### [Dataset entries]
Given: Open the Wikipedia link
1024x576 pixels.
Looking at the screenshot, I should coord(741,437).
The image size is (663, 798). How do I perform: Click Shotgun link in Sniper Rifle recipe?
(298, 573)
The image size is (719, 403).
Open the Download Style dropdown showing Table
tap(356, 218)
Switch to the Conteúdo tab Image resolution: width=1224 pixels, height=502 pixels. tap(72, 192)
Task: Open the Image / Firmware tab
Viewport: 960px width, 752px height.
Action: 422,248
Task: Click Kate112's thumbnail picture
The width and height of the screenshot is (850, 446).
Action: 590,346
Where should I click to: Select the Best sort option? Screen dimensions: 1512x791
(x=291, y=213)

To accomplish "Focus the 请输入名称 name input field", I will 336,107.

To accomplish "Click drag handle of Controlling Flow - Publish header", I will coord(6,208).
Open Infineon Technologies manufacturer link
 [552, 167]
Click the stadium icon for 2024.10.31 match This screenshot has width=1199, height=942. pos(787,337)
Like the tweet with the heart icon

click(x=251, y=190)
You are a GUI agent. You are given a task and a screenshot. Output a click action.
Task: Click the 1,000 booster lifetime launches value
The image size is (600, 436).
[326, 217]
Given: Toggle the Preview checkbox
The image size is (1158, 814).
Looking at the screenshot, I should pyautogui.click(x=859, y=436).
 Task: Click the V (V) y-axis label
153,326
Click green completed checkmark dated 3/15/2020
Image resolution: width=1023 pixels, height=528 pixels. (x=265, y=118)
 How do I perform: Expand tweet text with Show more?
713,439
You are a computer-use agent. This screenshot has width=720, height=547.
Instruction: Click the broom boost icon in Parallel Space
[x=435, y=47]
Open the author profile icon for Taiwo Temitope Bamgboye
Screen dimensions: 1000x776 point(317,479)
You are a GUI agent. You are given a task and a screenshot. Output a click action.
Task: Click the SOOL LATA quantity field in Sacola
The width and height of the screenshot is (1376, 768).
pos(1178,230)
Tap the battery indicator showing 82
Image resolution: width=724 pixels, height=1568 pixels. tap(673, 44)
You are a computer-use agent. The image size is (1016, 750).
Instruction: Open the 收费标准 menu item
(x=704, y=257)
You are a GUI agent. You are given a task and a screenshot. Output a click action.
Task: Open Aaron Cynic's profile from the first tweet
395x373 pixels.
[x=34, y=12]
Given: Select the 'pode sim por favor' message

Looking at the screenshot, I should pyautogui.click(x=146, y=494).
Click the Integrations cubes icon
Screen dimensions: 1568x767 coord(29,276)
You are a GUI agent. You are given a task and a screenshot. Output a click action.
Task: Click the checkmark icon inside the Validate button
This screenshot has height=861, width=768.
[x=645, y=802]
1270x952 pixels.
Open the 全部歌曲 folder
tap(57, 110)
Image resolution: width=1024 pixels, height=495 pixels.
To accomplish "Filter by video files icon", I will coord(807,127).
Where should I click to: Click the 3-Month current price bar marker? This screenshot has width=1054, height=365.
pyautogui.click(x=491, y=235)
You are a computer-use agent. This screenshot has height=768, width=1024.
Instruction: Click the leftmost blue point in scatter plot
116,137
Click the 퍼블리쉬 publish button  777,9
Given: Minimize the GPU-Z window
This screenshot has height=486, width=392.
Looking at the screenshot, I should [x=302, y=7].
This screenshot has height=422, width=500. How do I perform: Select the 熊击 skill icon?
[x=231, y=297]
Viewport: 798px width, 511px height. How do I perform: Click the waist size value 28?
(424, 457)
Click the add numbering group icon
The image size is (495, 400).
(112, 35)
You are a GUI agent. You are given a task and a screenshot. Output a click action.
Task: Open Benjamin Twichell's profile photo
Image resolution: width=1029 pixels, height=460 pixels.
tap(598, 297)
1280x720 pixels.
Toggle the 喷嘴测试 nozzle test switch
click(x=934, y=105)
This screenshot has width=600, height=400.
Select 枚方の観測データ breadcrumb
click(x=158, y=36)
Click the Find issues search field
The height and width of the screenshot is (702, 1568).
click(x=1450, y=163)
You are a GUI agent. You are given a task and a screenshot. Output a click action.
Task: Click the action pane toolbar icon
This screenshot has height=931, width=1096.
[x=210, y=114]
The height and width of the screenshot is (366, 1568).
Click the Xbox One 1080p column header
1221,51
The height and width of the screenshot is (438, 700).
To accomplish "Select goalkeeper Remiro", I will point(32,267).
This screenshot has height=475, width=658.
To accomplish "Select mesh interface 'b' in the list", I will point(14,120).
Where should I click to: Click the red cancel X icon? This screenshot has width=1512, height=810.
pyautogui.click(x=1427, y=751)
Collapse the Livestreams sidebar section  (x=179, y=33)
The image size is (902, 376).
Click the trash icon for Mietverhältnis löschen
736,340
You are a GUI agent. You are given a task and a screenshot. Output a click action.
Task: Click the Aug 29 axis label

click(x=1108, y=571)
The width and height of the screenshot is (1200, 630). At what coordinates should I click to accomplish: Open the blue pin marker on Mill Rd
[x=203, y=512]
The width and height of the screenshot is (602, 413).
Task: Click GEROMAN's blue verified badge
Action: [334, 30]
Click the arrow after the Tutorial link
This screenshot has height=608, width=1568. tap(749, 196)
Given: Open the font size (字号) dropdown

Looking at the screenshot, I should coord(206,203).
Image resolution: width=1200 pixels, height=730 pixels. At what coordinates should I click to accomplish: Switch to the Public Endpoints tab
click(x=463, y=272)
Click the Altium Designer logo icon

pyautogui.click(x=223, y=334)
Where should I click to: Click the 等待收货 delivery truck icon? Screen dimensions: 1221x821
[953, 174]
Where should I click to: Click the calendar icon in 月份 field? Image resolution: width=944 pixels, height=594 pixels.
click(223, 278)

### [Try it]
All of the data above should be reproduced exactly.

### [Written response]
Given: Open the Wikipedia link
1024x576 pixels.
Looking at the screenshot, I should coord(741,437).
The image size is (663, 798). How do I perform: Click Shotgun link in Sniper Rifle recipe?
(298, 573)
The image size is (719, 403).
Open the Download Style dropdown showing Table
tap(356, 218)
Switch to the Conteúdo tab Image resolution: width=1224 pixels, height=502 pixels. tap(72, 192)
Task: Open the Image / Firmware tab
Viewport: 960px width, 752px height.
Action: 422,248
Task: Click Kate112's thumbnail picture
The width and height of the screenshot is (850, 446).
Action: 590,346
Where should I click to: Select the Best sort option? Screen dimensions: 1512x791
(x=291, y=213)

To accomplish "Focus the 请输入名称 name input field", I will 336,107.

To accomplish "Click drag handle of Controlling Flow - Publish header", I will coord(6,208).
Open Infineon Technologies manufacturer link
 [552, 167]
Click the stadium icon for 2024.10.31 match This screenshot has width=1199, height=942. pos(787,337)
Like the tweet with the heart icon

click(x=251, y=190)
You are a GUI agent. You are given a task and a screenshot. Output a click action.
Task: Click the 1,000 booster lifetime launches value
The image size is (600, 436).
[326, 217]
Given: Toggle the Preview checkbox
The image size is (1158, 814).
Looking at the screenshot, I should pyautogui.click(x=859, y=436).
 Task: Click the V (V) y-axis label
153,326
Click green completed checkmark dated 3/15/2020
Image resolution: width=1023 pixels, height=528 pixels. (x=265, y=118)
 How do I perform: Expand tweet text with Show more?
713,439
You are a computer-use agent. This screenshot has width=720, height=547.
Instruction: Click the broom boost icon in Parallel Space
[x=435, y=47]
Open the author profile icon for Taiwo Temitope Bamgboye
Screen dimensions: 1000x776 point(317,479)
You are a GUI agent. You are given a task and a screenshot. Output a click action.
Task: Click the SOOL LATA quantity field in Sacola
The width and height of the screenshot is (1376, 768).
pos(1178,230)
Tap the battery indicator showing 82
Image resolution: width=724 pixels, height=1568 pixels. tap(673, 44)
You are a computer-use agent. The image size is (1016, 750).
Instruction: Open the 收费标准 menu item
(x=704, y=257)
You are a GUI agent. You are given a task and a screenshot. Output a click action.
Task: Open Aaron Cynic's profile from the first tweet
395x373 pixels.
[x=34, y=12]
Given: Select the 'pode sim por favor' message

Looking at the screenshot, I should pyautogui.click(x=146, y=494).
Click the Integrations cubes icon
Screen dimensions: 1568x767 coord(29,276)
You are a GUI agent. You are given a task and a screenshot. Output a click action.
Task: Click the checkmark icon inside the Validate button
This screenshot has height=861, width=768.
[x=645, y=802]
1270x952 pixels.
Open the 全部歌曲 folder
tap(57, 110)
Image resolution: width=1024 pixels, height=495 pixels.
To accomplish "Filter by video files icon", I will coord(807,127).
Where should I click to: Click the 3-Month current price bar marker? This screenshot has width=1054, height=365.
pyautogui.click(x=491, y=235)
You are a computer-use agent. This screenshot has height=768, width=1024.
Instruction: Click the leftmost blue point in scatter plot
116,137
Click the 퍼블리쉬 publish button  777,9
Given: Minimize the GPU-Z window
This screenshot has height=486, width=392.
Looking at the screenshot, I should [x=302, y=7].
This screenshot has height=422, width=500. How do I perform: Select the 熊击 skill icon?
[x=231, y=297]
Viewport: 798px width, 511px height. How do I perform: Click the waist size value 28?
(424, 457)
Click the add numbering group icon
The image size is (495, 400).
(112, 35)
You are a GUI agent. You are given a task and a screenshot. Output a click action.
Task: Open Benjamin Twichell's profile photo
Image resolution: width=1029 pixels, height=460 pixels.
tap(598, 297)
1280x720 pixels.
Toggle the 喷嘴测试 nozzle test switch
click(x=934, y=105)
This screenshot has width=600, height=400.
Select 枚方の観測データ breadcrumb
click(x=158, y=36)
Click the Find issues search field
The height and width of the screenshot is (702, 1568).
click(x=1450, y=163)
You are a GUI agent. You are given a task and a screenshot. Output a click action.
Task: Click the action pane toolbar icon
This screenshot has height=931, width=1096.
[x=210, y=114]
The height and width of the screenshot is (366, 1568).
Click the Xbox One 1080p column header
1221,51
The height and width of the screenshot is (438, 700).
To accomplish "Select goalkeeper Remiro", I will point(32,267).
This screenshot has height=475, width=658.
To accomplish "Select mesh interface 'b' in the list", I will point(14,120).
Where should I click to: Click the red cancel X icon? This screenshot has width=1512, height=810.
pyautogui.click(x=1427, y=751)
Collapse the Livestreams sidebar section  (x=179, y=33)
The image size is (902, 376).
Click the trash icon for Mietverhältnis löschen
736,340
You are a GUI agent. You are given a task and a screenshot. Output a click action.
Task: Click the Aug 29 axis label

click(x=1108, y=571)
The width and height of the screenshot is (1200, 630). At what coordinates should I click to accomplish: Open the blue pin marker on Mill Rd
[x=203, y=512]
The width and height of the screenshot is (602, 413).
Task: Click GEROMAN's blue verified badge
Action: [334, 30]
Click the arrow after the Tutorial link
This screenshot has height=608, width=1568. tap(749, 196)
Given: Open the font size (字号) dropdown

Looking at the screenshot, I should coord(206,203).
Image resolution: width=1200 pixels, height=730 pixels. At what coordinates should I click to accomplish: Switch to the Public Endpoints tab
click(x=463, y=272)
Click the Altium Designer logo icon

pyautogui.click(x=223, y=334)
Where should I click to: Click the 等待收货 delivery truck icon? Screen dimensions: 1221x821
[953, 174]
Where should I click to: Click the calendar icon in 月份 field? Image resolution: width=944 pixels, height=594 pixels.
click(223, 278)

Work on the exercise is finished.